++++ Records for the exercise

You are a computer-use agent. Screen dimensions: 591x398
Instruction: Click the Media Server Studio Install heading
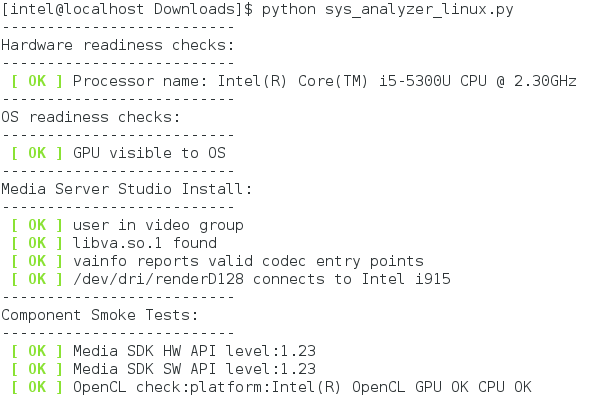(x=126, y=189)
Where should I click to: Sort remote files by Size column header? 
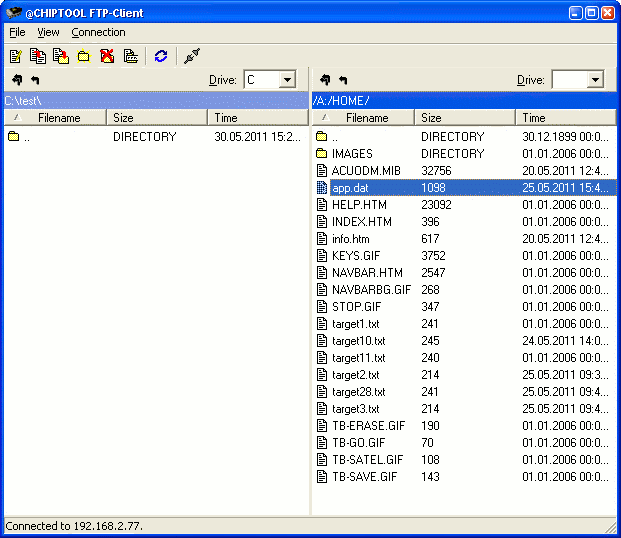(x=464, y=118)
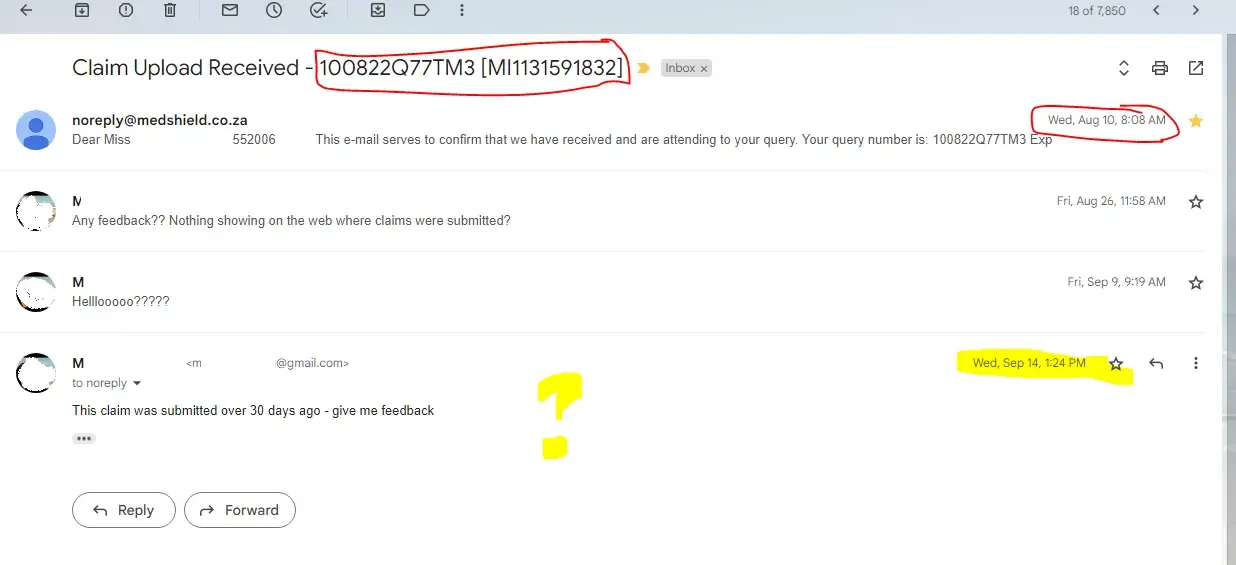
Task: Report this email as spam
Action: point(125,10)
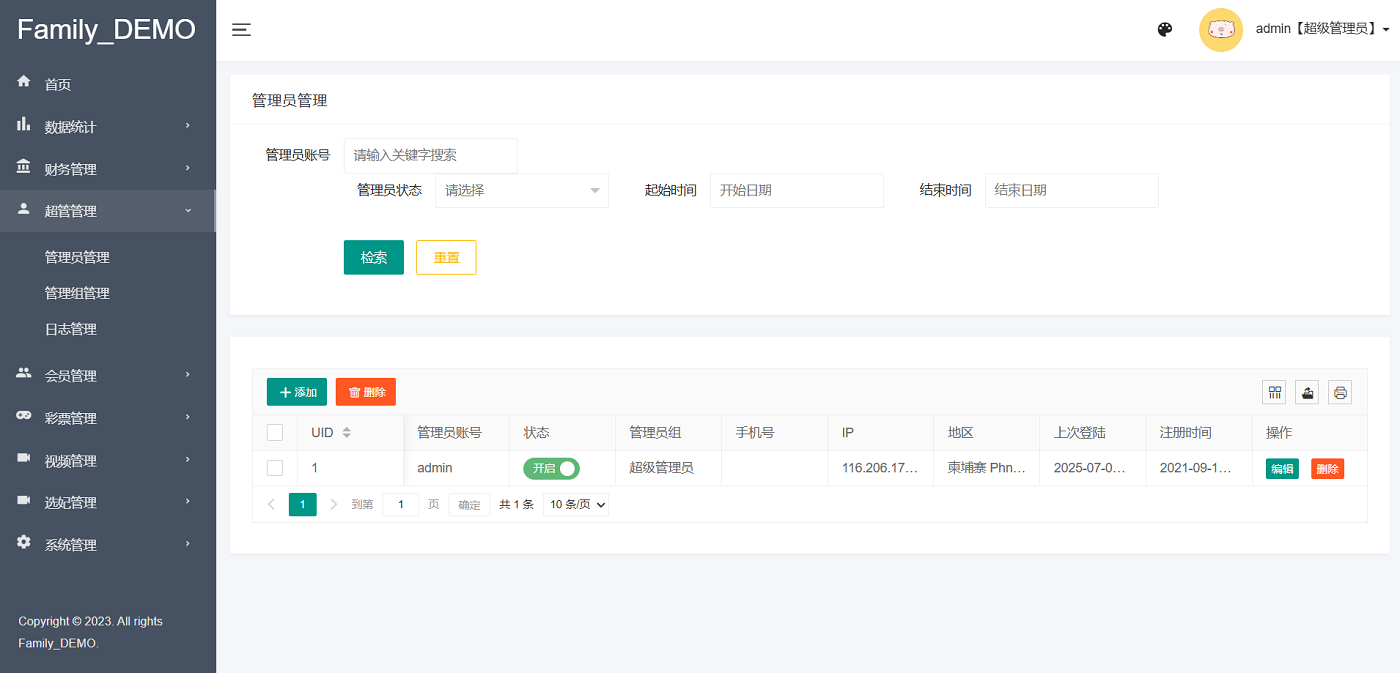Open the 管理员状态 dropdown

pyautogui.click(x=521, y=190)
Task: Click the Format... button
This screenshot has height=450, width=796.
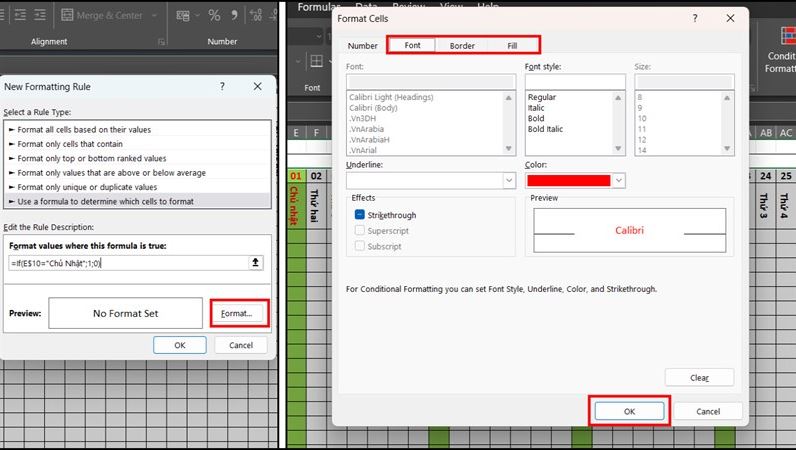Action: coord(237,313)
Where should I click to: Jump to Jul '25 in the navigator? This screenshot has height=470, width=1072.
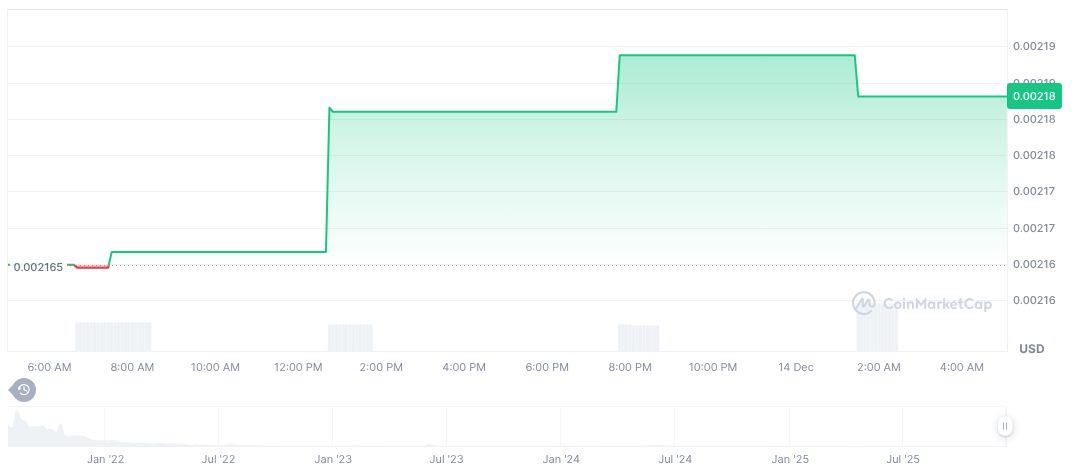click(x=903, y=460)
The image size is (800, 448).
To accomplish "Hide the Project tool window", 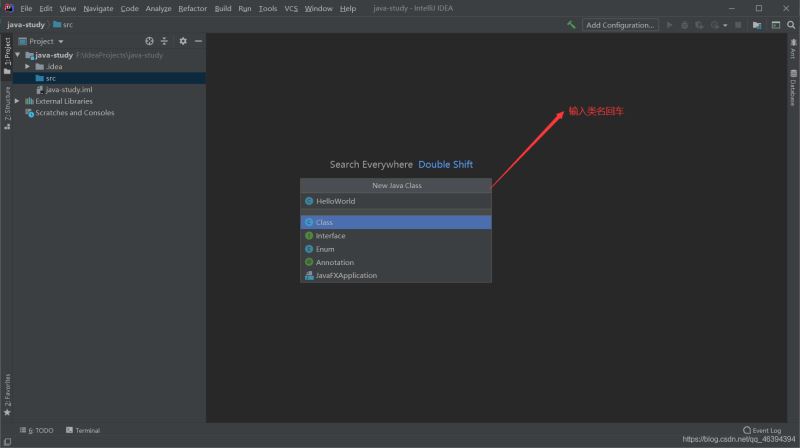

++++++++

| Task details |
Rewrite every line of the entries above as a numbered list, skipping blank lines and leaving the pictures out.

| Solution below |
1. You are a computer-use agent. Screen dimensions: 591x398
2. Instruction: Click the Media Server Studio Install heading
3. (x=126, y=189)
4. Where should I click to: Sort remote files by Size column header? 
5. (x=464, y=118)
6. Task: Report this email as spam
7. Action: point(125,10)
8. Open the 管理员状态 dropdown
9. pyautogui.click(x=521, y=190)
10. Task: Click the Format... button
11. This screenshot has height=450, width=796.
12. Action: coord(237,313)
13. Where should I click to: Jump to Jul '25 in the navigator? This screenshot has height=470, width=1072.
14. click(x=903, y=460)
15. The image size is (800, 448).
16. To accomplish "Hide the Project tool window", 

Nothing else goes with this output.